Konya'mız, çok yoğun bu günlerde. Vakıflar, Dernekler, Okullar, Sivil Toplum Örgütleri hepsi, Kutlu Doğum'a kilitlenmiş. Hatta benim görev yaptığım Meram Mehmet Katırcı İmam Hatip Orta Okulu da 30 Nisan Çarşamba günü,  Konevî Kültür Merkezi'nde akşam saat 20.00'de benzer bir programı öğrenci velilerine sunmaya hazırlanıyor.

Eminim ki ismini duymadığımız pek çok yerlerde böylesine güzel ve faydalı programlar yapılıyor, kermesler düzenleniyor, peygamber sevgisi gül kokularına eşlik ediyordur.

*****

Bu arada içimizi serinleten, bizleri çok sevindiren bir güzel haber de, Prof. Dr. Ali Akpınar'ın Konya Müftülüğüne atanması. Çok isabetli bir atama ve görevlendirme olarak görüyorum. Rabbim utandırmasın. Allah, Ali Akpınar kardeşimizin yardımcısı olsun.

*****

Konya bütün bu güzellikleri yaşarken, Cumartesi günü Başbakan Recep Tayyip Erdoğan'ı misafir etti, bağrına bastı. Binlerce Konyalı, Şehir Meydanı'nda coşkulu bir şekilde, teşekkür için Konya'ya gelen ve kendilerine hitap eden Başbakan Recep Tayyip Erdoğan'ı dinlediler. Bildik sloganlarla tempo tutup alkışladılar. Konya'ya tarihî bir gün yaşattılar.
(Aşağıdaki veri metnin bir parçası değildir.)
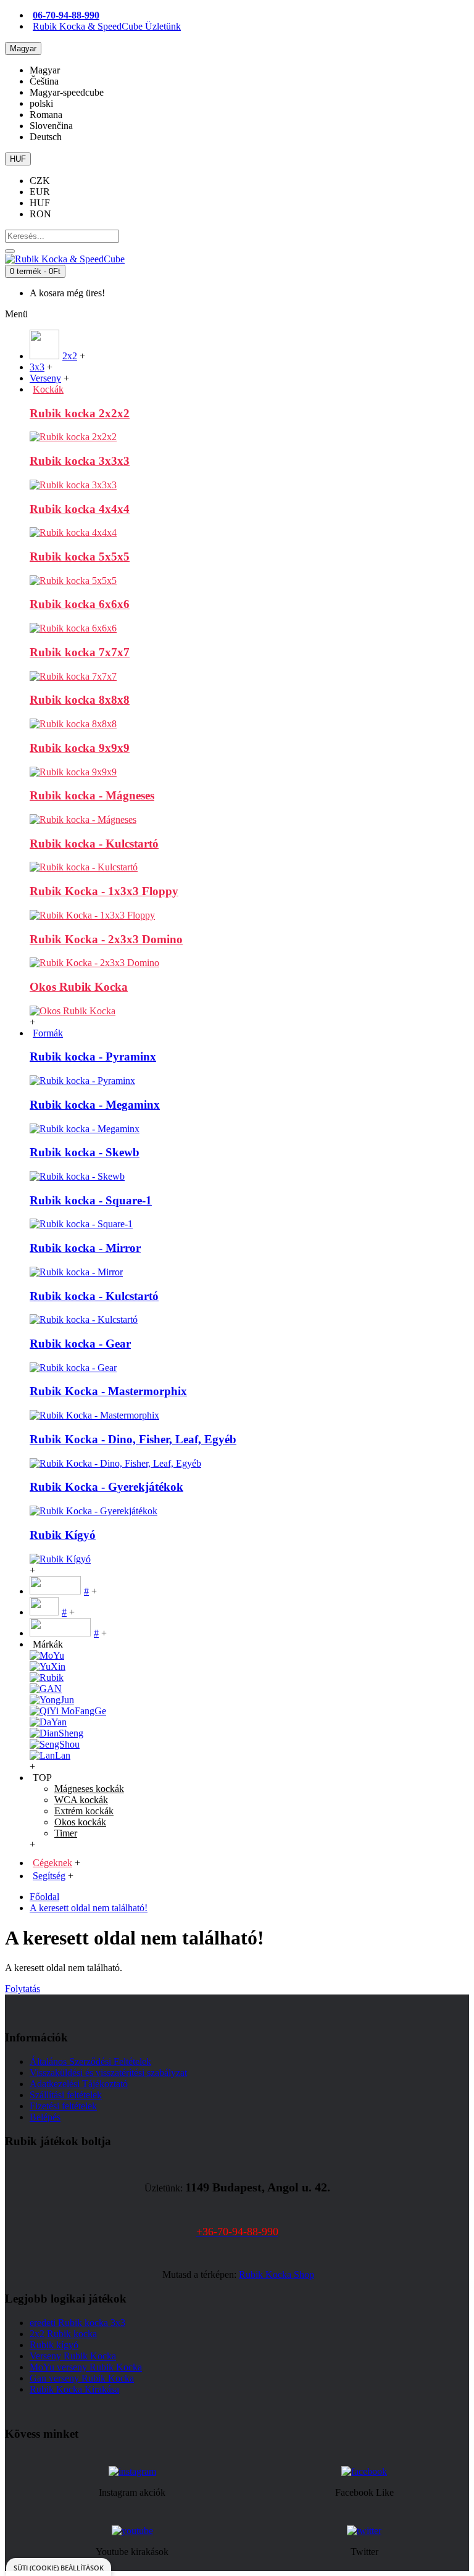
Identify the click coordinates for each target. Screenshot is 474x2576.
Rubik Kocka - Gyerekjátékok (106, 1486)
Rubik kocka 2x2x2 (80, 413)
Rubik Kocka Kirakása (74, 2389)
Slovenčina (51, 125)
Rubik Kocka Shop (276, 2274)
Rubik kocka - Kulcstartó (94, 843)
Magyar (45, 70)
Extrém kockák (84, 1811)
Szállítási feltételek (66, 2095)
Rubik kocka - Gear (80, 1343)
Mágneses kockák (89, 1788)
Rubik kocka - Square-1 (91, 1200)
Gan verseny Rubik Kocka (82, 2378)
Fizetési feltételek (63, 2106)
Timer (65, 1833)
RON (40, 214)
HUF (40, 203)
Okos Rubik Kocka (79, 986)
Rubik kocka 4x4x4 (80, 508)
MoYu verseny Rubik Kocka (86, 2367)
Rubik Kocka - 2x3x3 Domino (106, 939)
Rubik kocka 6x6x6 (80, 604)
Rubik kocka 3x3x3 (80, 460)
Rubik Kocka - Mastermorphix (108, 1391)
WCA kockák (81, 1799)
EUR (40, 191)
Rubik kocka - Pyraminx (93, 1056)
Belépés (45, 2117)
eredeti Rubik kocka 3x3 (77, 2322)
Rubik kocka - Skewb (84, 1152)
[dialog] (58, 2567)
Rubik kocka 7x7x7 (80, 652)
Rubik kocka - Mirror (85, 1247)
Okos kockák (80, 1822)
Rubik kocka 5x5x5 (80, 556)
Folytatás (22, 1988)
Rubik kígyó (54, 2345)
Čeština (44, 81)
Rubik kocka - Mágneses (92, 795)
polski (41, 103)
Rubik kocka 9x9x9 (80, 747)
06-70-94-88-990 (66, 15)
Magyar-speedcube (67, 92)
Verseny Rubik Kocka (73, 2356)
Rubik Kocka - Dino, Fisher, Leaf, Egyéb (133, 1439)
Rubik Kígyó (63, 1534)
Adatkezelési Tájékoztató (79, 2083)
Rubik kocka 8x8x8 (80, 699)
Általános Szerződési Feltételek (90, 2061)
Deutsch (46, 136)
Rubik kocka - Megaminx (95, 1104)
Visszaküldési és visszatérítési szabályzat (108, 2072)
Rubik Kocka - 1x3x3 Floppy (104, 891)
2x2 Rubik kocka (63, 2333)
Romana (46, 114)
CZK (40, 180)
Mitingde en çok dikkatimi çeken, Şehir Meydanı'nın ortasına dikilen anıt ve miting sonrası meydanı gönüllü olarak temizleyen genç kızlar, pet şişe kapağı toplayamaya çalışan erkek ve kadınlar oldu.

 Anıtı kim yaptı, kim beğendi, kimler karar verdi bilmiyorum? Selçuklu Beyleri'nden, Selçuklulardan izler taşır gibiydi. Bir açıklama yazısı da yoktu. Sadaktaki ok sayısına bile dikkat ettim, saydım, altıdan fazla olduğunu gördüm.

Bu arada Konya'da çeşitli yerlerde ucube diyebileceğimiz, estetikten uzak, kimin yaptığı, kimin ya da kimlerin beğenip yapılmasına karar verdiği öyle ilginç eserler (!) var ki. Konya'ya yakıştıramıyorum. Güya semâzenlere benzetilen bu eserleri (!) gördükçe yüreğim sızlıyor.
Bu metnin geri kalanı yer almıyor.